Der studierte Betriebswirt setzt alles auf eine Karte: das Energie- und Industriegeschäft. Alle anderen Bereiche dürften künftig unter dem Begriff Randaktivität gefasst werden. Ohne den Abbau von Arbeitsplätzen wird Kaesers Umbau nicht vonstattengehen. Schließlich verschwindet eine komplette Verwaltungsebene. Kaeser wird beweisen müssen, dass der Konzern mit weniger Personal mehr erreichen kann – eine Idealvorstellung, die der Siemens-Chef übrigens nicht als einziger Top-Manager hat.

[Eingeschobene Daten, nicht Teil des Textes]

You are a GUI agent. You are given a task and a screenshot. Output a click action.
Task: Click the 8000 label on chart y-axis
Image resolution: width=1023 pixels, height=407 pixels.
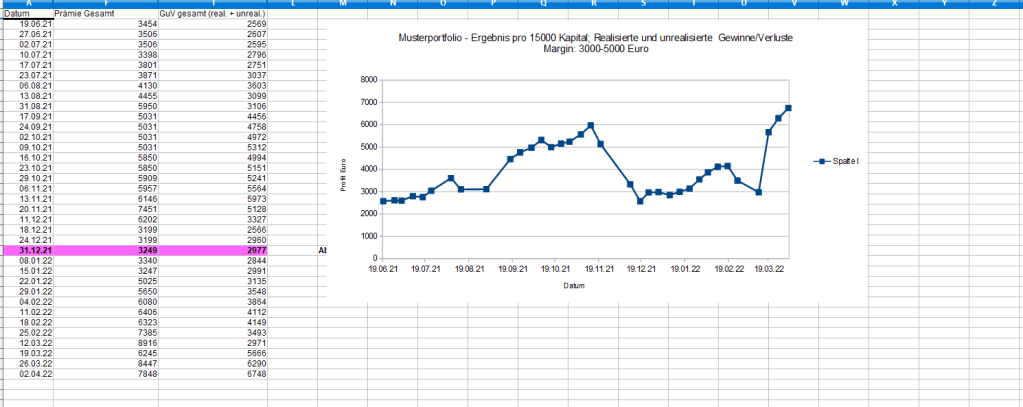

Mit großer Spannung sollte man die Entwicklung der Energiesparte beobachten. Wohin steuert Siemens in diesem Markt der Zukunft? Werden die Münchner sich noch stärker den regenerativen Energien verschreiben? Oder folgt der Konzern lieber den Profitversprechen der Öl- und Gaslobby? Die Tatsache, dass Siemens die US-Topmanagerin Lisa Davis vom Ölmulti Shell abwirbt und an die Spitze des eigenen Energiebereichs setzt, kann als Richtungsentscheidung verstanden werden. Andererseits spricht nichts gegen eine vernünftige Doppelstrategie. Das Schiefergasgeschäft in den USA birgt für Siemens noch immenses Potenzial. Genauso wie die Windkraft in Deutschland. Deshalb sollte sich der starke Offshore-Bereich von Siemens in Hamburg keine allzu großen Sorgen machen. Windkraft ist und bleibt ein wichtiger Baustein für die Energiewende hierzulande – mit ordentlichen Renditemöglichkeiten.